Task item: Transcribe the passage on early desert breakdowns word for word, from "Spring of 1949" up to and including "pump & manifold!".

TALES FROM THE TRAIL: EARLY DESERT BREAKDOWNS: Dale Van D.
Spring of 1949 found me spending occasional weekends 4-wheeling the bajadas that drained the Marias, McCoys, Palens, and other desert ranges near Blythe, where I was a 15-year-old sophomore at Palo Verde Hi. In those days, one could get a driver's license at 14 if one lived on a ranch & one's parents signed for you. I'd learned to drive in a surplus WWII jeep on our 40 acres, and used dad's Dodge WWII surplus command car, a very high clearance 4WD pickup with many design flaws. One problem was that Chrysler engineers had put the fuel pump next to the exhaust manifold, which led to frequent vapor locking. Usual cure was for all on board to urinate on the fuel pump & manifold!

Data shown:
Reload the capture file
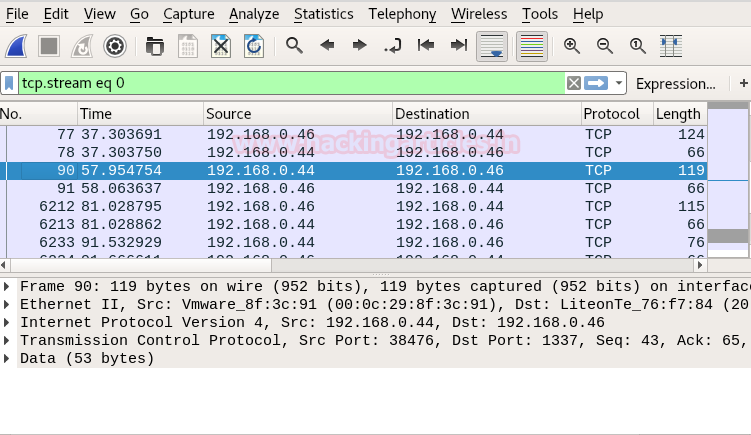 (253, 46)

...

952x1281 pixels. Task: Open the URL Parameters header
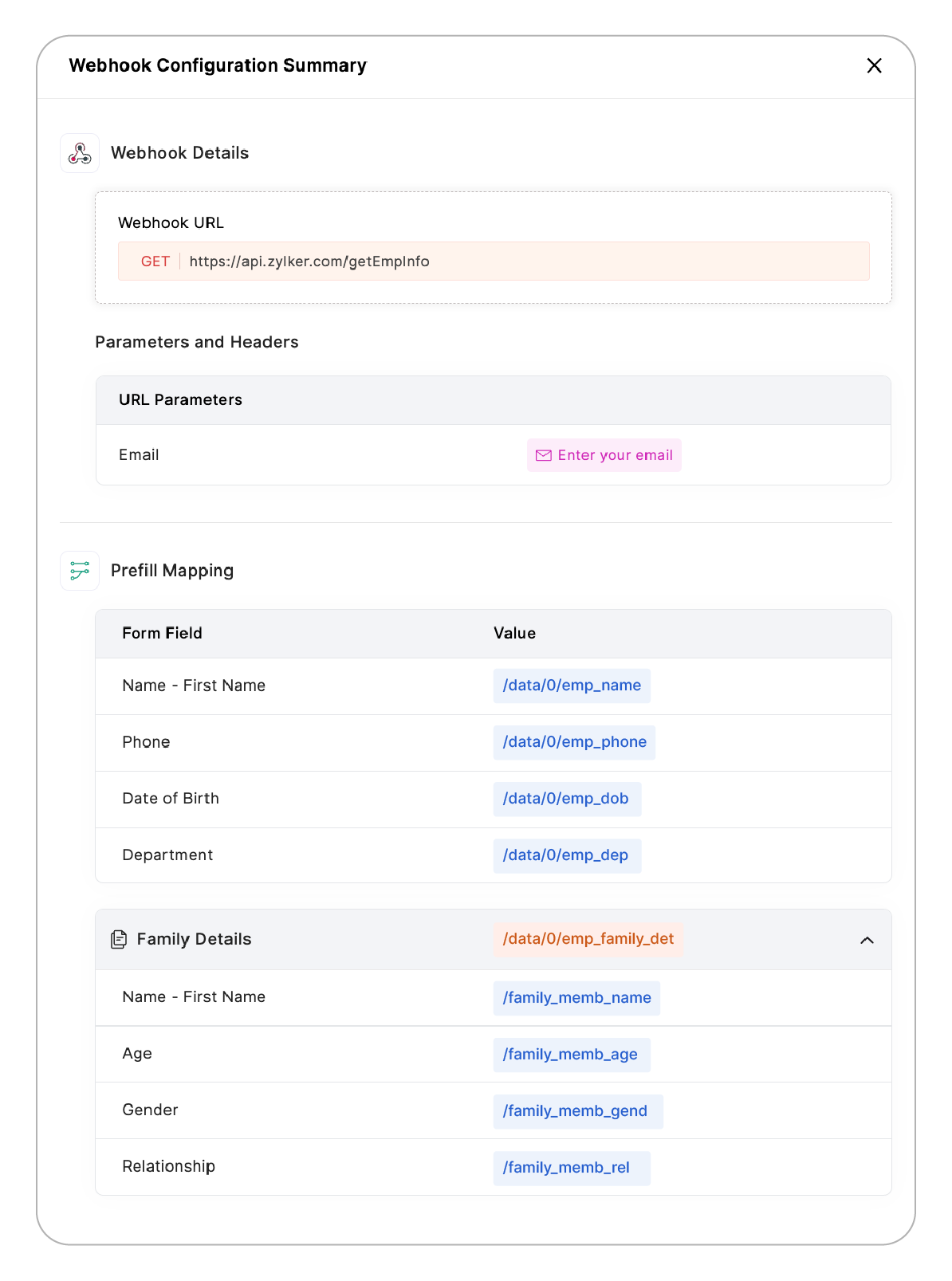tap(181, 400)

Result:
Spring of 1949 found me spending occasional weekends 4-wheeling the bajadas that drained the Marias, McCoys, Palens, and other desert ranges near Blythe, where I was a 15-year-old sophomore at Palo Verde Hi. In those days, one could get a driver's license at 14 if one lived on a ranch & one's parents signed for you. I'd learned to drive in a surplus WWII jeep on our 40 acres, and used dad's Dodge WWII surplus command car, a very high clearance 4WD pickup with many design flaws. One problem was that Chrysler engineers had put the fuel pump next to the exhaust manifold, which led to frequent vapor locking. Usual cure was for all on board to urinate on the fuel pump & manifold!